What you have to do> Starting at the first line of the records below, transcribe each line exactly, ending with the line that contains "Tick the Field Service project checkbox".
-.-.-
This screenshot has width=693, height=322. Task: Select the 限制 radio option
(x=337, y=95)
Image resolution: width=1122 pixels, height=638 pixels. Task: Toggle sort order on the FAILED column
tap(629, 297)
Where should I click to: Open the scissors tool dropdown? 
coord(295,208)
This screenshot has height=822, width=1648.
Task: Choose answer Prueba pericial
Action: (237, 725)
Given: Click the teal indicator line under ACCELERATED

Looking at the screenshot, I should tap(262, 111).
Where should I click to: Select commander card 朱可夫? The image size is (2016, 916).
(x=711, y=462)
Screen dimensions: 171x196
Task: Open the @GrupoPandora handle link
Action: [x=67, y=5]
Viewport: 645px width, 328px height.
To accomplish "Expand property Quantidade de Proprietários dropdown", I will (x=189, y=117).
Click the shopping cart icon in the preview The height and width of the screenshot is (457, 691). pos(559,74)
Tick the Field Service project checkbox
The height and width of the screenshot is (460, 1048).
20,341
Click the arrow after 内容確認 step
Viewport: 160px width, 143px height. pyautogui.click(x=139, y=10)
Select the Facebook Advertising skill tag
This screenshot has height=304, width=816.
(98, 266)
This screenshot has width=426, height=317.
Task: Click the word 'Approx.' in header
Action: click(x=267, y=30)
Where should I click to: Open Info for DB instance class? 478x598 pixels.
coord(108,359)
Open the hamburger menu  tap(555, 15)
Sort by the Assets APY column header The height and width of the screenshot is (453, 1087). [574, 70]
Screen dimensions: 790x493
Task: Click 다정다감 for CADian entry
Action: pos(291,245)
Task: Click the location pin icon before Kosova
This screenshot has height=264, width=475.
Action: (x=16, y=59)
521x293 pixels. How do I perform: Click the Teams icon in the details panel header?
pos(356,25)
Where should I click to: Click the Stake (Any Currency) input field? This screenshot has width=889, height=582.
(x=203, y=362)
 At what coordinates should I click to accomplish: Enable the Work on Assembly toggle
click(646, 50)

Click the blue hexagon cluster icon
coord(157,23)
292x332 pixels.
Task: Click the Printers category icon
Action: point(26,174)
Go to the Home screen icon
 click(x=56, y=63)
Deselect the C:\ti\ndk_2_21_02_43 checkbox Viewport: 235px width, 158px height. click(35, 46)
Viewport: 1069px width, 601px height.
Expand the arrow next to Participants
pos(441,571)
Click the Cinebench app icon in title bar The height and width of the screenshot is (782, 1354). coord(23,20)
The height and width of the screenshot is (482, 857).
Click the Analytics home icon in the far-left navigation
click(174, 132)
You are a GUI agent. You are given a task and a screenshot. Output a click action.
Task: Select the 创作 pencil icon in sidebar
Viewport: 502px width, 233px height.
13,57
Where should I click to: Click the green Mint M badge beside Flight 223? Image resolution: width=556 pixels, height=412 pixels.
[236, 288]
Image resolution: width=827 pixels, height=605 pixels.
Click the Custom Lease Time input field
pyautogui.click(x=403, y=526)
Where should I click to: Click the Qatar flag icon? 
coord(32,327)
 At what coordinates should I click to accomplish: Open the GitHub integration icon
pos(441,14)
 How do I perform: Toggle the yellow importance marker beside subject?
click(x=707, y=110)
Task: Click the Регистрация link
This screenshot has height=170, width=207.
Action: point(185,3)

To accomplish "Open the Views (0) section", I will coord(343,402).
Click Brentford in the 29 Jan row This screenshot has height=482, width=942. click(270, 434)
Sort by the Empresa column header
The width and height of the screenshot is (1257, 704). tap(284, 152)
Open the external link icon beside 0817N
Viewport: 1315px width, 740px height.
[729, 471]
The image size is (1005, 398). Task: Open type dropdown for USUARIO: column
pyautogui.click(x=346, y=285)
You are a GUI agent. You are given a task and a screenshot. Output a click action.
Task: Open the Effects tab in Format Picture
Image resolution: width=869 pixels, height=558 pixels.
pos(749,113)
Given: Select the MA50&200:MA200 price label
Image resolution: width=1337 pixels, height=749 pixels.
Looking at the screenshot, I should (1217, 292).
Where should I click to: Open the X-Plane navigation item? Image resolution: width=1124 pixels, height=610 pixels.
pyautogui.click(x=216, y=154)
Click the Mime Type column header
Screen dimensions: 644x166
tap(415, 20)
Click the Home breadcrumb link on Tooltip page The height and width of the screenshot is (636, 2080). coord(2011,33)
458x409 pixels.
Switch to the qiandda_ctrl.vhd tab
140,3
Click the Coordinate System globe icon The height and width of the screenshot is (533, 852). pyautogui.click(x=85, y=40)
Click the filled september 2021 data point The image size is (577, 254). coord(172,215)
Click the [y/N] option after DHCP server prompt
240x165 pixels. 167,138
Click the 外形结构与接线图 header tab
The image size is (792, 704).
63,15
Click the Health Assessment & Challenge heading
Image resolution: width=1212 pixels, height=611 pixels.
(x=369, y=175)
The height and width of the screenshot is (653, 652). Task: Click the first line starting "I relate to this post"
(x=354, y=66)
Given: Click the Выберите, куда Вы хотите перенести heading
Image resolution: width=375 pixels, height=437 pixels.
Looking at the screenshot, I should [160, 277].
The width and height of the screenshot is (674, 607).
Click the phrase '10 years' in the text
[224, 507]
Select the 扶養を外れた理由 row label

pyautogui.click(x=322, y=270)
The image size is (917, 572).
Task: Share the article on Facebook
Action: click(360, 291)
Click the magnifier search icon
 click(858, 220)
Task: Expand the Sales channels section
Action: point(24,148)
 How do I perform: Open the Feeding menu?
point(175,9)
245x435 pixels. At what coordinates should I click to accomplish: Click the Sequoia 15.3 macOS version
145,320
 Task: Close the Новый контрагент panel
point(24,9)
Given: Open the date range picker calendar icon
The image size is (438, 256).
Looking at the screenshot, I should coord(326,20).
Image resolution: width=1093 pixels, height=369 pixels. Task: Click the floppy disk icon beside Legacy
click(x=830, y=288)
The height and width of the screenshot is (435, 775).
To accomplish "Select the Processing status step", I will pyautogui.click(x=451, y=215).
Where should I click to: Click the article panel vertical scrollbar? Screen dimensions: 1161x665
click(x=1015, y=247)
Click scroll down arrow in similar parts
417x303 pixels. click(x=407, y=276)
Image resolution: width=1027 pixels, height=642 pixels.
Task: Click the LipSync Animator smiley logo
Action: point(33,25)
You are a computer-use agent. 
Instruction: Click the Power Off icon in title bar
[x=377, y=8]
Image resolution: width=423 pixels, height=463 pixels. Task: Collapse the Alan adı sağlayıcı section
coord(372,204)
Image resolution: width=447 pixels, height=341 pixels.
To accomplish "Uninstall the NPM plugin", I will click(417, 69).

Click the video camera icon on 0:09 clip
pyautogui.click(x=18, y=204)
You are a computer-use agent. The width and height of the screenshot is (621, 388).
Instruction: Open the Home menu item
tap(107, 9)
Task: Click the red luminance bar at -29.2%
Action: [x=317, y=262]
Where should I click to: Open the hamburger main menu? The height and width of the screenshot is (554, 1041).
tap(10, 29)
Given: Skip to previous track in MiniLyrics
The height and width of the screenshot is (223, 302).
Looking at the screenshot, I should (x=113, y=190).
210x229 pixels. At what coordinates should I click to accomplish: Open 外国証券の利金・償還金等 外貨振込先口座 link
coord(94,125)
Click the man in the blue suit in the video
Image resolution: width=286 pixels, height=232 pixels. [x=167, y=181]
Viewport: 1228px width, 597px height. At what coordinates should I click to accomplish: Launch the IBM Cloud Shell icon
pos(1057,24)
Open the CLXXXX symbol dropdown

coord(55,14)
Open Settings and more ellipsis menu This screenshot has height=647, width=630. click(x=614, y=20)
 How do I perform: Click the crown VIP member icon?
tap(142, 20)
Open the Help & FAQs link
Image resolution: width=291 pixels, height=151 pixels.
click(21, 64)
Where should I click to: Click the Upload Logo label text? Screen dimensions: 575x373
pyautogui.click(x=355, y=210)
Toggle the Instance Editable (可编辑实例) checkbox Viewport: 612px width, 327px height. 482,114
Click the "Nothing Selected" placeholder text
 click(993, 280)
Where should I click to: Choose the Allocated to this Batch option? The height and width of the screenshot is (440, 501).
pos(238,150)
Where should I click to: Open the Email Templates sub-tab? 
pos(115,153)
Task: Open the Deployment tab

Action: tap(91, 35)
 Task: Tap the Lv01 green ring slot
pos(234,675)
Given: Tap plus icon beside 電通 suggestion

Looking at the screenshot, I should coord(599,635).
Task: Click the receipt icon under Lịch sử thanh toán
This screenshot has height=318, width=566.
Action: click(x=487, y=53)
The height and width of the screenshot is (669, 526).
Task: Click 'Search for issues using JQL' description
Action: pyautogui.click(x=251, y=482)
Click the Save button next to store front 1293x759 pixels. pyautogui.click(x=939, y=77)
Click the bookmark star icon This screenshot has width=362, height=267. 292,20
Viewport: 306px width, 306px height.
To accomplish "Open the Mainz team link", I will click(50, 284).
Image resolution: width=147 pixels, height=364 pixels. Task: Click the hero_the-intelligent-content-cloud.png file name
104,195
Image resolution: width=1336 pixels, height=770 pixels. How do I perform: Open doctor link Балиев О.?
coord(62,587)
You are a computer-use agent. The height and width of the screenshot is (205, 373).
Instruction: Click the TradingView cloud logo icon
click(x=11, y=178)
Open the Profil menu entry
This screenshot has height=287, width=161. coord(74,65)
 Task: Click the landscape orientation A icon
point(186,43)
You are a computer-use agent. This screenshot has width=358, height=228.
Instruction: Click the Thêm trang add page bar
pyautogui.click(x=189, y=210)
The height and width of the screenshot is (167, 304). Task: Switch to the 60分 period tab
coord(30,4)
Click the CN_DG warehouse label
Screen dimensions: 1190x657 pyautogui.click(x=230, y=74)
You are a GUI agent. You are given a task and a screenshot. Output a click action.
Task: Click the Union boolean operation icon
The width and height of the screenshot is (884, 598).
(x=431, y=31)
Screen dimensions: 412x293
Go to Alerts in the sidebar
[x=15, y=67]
-.-.-
Result of the exercise>
This screenshot has width=693, height=322. Task: Select the 限制 radio option
(x=337, y=95)
Image resolution: width=1122 pixels, height=638 pixels. Task: Toggle sort order on the FAILED column
tap(629, 297)
Where should I click to: Open the scissors tool dropdown? 
coord(295,208)
This screenshot has height=822, width=1648.
Task: Choose answer Prueba pericial
Action: (237, 725)
Given: Click the teal indicator line under ACCELERATED

Looking at the screenshot, I should tap(262, 111).
Where should I click to: Select commander card 朱可夫? The image size is (2016, 916).
(x=711, y=462)
Screen dimensions: 171x196
Task: Open the @GrupoPandora handle link
Action: [x=67, y=5]
Viewport: 645px width, 328px height.
To accomplish "Expand property Quantidade de Proprietários dropdown", I will (x=189, y=117).
Click the shopping cart icon in the preview The height and width of the screenshot is (457, 691). pos(559,74)
Tick the Field Service project checkbox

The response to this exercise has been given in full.